Print the text on withdrawing from lending pools between "Reading the lending" and "- no truncation.", inclusive, with no changes.

QUOTED PASSAGE:
++++++++++

Funds aren't frozen by contract terms, but "instant" still depends on a trader closing a position to free up capital in that specific pool. Plan large withdrawals around pool utilisation.

Partial withdrawals

You can withdraw any amount up to your balance in a single transaction. No minimum, no penalty. Yield keeps accruing on whatever stays deposited.

Splitting a large withdrawal into smaller ones often settles faster during high utilisation, because the smaller amounts can be filled from idle capital while a bigger single request waits for a position to close.

Reading the lending dashboard

Two numbers matter per pool when you're planning a withdrawal:

  • Utilisation. Share of the pool currently out on loan. Higher means slower large withdrawals.
  • Idle capital. Balance available right now. Withdrawals up to that amount settle in the same block.

Both are live on the lending tab, per pool.

What you get back

Principal plus accrued yield, in a single transfer of the asset you deposited. Yield earned up to the moment of the transaction is included - no truncation.

No withdrawal fee. You only pay Arbitrum gas, which is usually a few cents.

After the withdrawal

Your balance in that pool drops to zero (or whatever's left from a partial). Pool utilisation recalculates, and the APY ticks slightly up for the remaining lenders, because the same fee throughput now divides across smaller TVL.

You can redeposit at any time, into the same pool or a different one. Yield starts accruing again from the next block.

++++++++++

DATA EXTRACT:
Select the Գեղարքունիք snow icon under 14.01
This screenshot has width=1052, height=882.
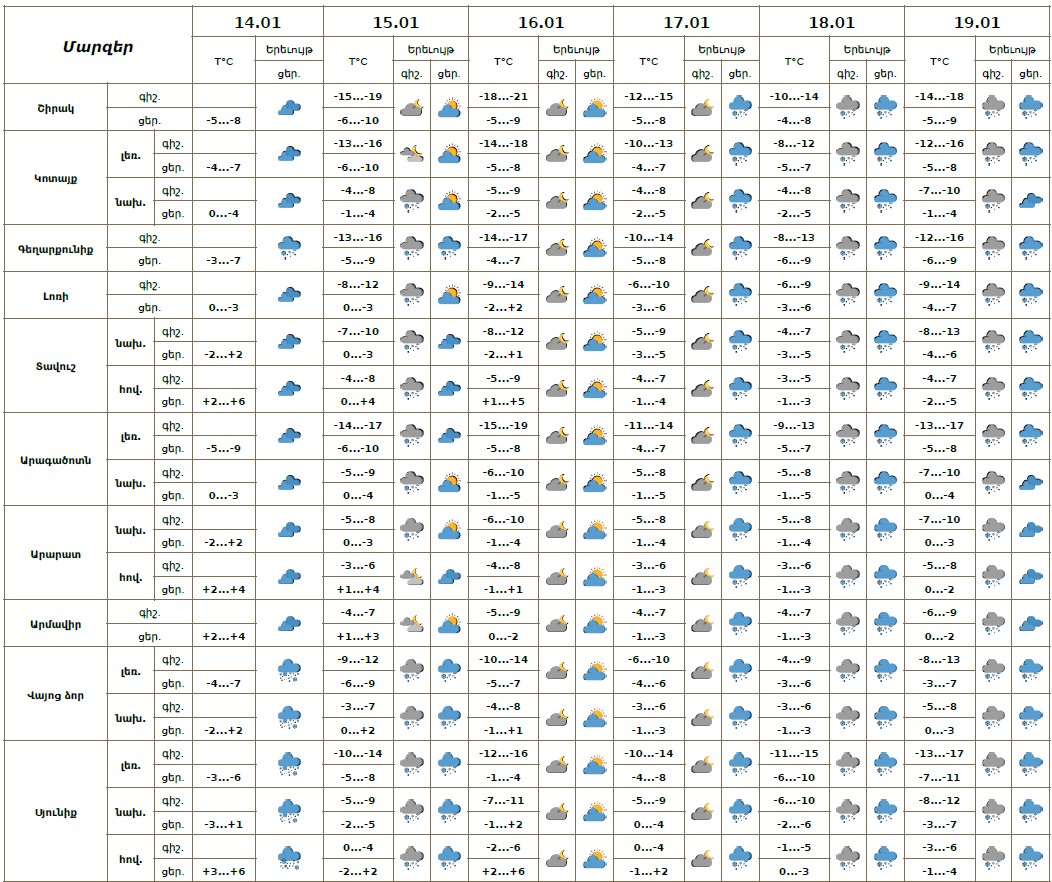[x=290, y=248]

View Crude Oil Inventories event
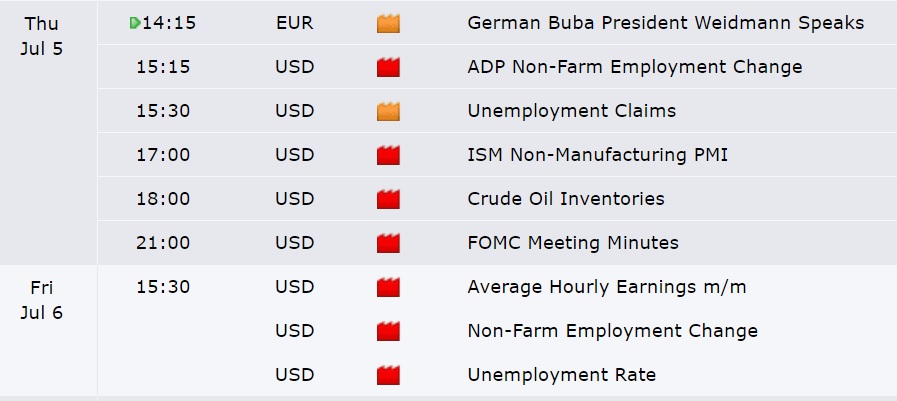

++++++++++

RESPONSE TO THE TASK:
Reading the lending dashboard

Two numbers matter per pool when you're planning a withdrawal:

  • Utilisation. Share of the pool currently out on loan. Higher means slower large withdrawals.
  • Idle capital. Balance available right now. Withdrawals up to that amount settle in the same block.

Both are live on the lending tab, per pool.

What you get back

Principal plus accrued yield, in a single transfer of the asset you deposited. Yield earned up to the moment of the transaction is included - no truncation.